Did you know that boundaries of the State of Arizona were not finalized until the Gadsden Purchase of 1853? Gold strikes played an important role in enticing Americans to settle in Alaska. Can you name the dates of the strike at Sitka, Sindham Bay, or the Yukon? Following the American Revolution, a number of the Original Thirteen States owned land in what is referred to as the “Old Northwest Territory.” Do you know when Connecticut relinquished its ownership to the Western Reserve, paving the way for a significant migration into the future State of Ohio? In 1860 the Nebraska Territory had a population of 29,000, but by 1880 it had exploded to 452,000. What event in 1865 “paved” the way for this population spurt? Here are two milestones that influenced the lives of many 19th-century New Yorkers: the opening of the Erie Canal and the departure of the first train from New York City carrying orphans to the Midwest. Can you name the years? Finally, the export of cotton from South Carolina would help to seal the economic and demographic future of that state. Do you know when it began?

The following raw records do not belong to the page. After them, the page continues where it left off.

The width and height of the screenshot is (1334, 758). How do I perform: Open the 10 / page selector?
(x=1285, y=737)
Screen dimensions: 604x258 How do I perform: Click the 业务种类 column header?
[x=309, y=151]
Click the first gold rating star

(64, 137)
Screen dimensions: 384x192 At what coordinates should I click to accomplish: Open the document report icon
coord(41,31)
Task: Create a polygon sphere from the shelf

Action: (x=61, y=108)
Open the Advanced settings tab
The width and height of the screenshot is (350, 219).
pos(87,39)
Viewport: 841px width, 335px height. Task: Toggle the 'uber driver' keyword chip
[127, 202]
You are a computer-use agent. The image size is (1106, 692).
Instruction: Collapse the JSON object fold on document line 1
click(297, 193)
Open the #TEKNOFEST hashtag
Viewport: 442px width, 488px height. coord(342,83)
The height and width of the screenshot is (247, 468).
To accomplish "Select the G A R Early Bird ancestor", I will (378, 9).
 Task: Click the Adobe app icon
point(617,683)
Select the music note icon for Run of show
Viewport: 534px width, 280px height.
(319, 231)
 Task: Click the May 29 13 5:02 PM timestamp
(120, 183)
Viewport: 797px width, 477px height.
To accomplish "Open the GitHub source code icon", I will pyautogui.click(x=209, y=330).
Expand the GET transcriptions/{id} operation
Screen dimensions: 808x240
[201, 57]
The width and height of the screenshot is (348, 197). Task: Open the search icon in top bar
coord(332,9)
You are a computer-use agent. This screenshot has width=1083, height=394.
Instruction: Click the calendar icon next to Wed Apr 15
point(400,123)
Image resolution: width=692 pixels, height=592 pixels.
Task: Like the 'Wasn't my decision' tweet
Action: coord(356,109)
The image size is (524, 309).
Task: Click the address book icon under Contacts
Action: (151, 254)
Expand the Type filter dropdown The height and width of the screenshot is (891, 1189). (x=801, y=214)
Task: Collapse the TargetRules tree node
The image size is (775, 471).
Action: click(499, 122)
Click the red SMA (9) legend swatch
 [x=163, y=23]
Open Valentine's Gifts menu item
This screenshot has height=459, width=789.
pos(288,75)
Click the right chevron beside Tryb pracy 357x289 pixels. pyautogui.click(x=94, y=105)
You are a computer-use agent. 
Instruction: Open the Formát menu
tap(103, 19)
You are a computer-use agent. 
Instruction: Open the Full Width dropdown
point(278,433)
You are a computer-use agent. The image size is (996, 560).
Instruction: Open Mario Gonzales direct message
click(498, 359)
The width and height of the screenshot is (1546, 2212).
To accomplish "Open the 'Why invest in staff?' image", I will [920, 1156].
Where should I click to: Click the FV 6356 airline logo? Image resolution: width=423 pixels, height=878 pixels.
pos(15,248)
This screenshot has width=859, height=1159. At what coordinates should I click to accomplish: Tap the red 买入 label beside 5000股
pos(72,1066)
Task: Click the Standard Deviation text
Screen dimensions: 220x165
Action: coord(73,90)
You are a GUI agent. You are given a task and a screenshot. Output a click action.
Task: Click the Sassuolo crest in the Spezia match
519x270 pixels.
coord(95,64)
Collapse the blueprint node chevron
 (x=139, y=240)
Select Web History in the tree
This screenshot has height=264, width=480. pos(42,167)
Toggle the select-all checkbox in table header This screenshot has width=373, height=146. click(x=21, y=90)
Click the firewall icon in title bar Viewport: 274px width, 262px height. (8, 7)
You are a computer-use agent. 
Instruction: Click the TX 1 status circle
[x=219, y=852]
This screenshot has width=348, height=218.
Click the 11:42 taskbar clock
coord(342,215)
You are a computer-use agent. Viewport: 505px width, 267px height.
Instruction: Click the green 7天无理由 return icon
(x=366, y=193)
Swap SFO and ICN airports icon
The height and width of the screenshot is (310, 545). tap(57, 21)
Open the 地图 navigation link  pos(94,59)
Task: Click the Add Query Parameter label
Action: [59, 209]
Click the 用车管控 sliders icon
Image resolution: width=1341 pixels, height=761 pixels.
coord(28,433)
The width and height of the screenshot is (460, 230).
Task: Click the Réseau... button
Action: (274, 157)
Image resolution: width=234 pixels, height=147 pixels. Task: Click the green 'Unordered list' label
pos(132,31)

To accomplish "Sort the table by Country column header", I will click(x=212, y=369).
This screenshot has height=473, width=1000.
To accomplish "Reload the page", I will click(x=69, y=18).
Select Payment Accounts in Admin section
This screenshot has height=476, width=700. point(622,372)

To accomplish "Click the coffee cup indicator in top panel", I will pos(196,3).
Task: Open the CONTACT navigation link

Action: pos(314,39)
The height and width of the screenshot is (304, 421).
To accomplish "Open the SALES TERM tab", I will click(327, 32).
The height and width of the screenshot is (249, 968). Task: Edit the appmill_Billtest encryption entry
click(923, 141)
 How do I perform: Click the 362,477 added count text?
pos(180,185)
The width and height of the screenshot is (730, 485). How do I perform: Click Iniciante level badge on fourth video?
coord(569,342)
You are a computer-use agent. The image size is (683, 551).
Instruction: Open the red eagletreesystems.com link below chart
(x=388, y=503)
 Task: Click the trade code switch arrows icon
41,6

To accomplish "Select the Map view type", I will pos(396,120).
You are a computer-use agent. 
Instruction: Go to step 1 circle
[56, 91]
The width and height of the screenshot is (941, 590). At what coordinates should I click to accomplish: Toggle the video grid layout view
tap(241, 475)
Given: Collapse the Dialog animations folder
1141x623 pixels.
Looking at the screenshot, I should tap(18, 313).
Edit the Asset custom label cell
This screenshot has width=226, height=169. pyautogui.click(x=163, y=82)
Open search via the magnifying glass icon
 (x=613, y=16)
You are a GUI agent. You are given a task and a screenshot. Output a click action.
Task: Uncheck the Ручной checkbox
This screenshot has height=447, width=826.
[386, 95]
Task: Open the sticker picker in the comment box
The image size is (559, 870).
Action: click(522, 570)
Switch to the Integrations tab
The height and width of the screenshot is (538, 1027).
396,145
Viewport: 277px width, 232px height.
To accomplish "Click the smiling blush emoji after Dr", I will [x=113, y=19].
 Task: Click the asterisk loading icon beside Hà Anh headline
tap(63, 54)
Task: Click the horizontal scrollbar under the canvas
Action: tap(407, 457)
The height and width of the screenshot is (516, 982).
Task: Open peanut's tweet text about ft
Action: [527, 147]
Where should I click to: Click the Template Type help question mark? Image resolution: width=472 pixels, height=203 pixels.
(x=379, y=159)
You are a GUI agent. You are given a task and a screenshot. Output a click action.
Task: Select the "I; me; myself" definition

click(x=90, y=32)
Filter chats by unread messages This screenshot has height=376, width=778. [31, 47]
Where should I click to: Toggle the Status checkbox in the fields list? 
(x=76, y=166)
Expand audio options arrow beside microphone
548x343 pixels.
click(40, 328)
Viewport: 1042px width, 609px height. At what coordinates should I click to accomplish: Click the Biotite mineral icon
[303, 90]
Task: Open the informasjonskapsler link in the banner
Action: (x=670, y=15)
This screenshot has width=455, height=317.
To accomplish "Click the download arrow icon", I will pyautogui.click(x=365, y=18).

The forgoing examples constitute just specks of the information author Judy Jacobson provides for each of the 50 U.S. States in the Second Edition of her book, History for Genealogists: Using Chronological Time Lines to Find and Understand Your Ancestors. Besides the American timelines History for Genealogists for other countries, immigration, battles, pandemics, natural disasters, developments in transportation, immigration, and other topics that impacted the hopes, dreams, and lives of our ancestors. This 2016 Second Edition includes new timelines for fashion trends, and life on the American home front during the two World Wars.
In short, whether you’ve hit a dead end in your genealogy, or you want to know more about the lives and times of your ancestors, History for Genealogists is one book that promises to point you on your way.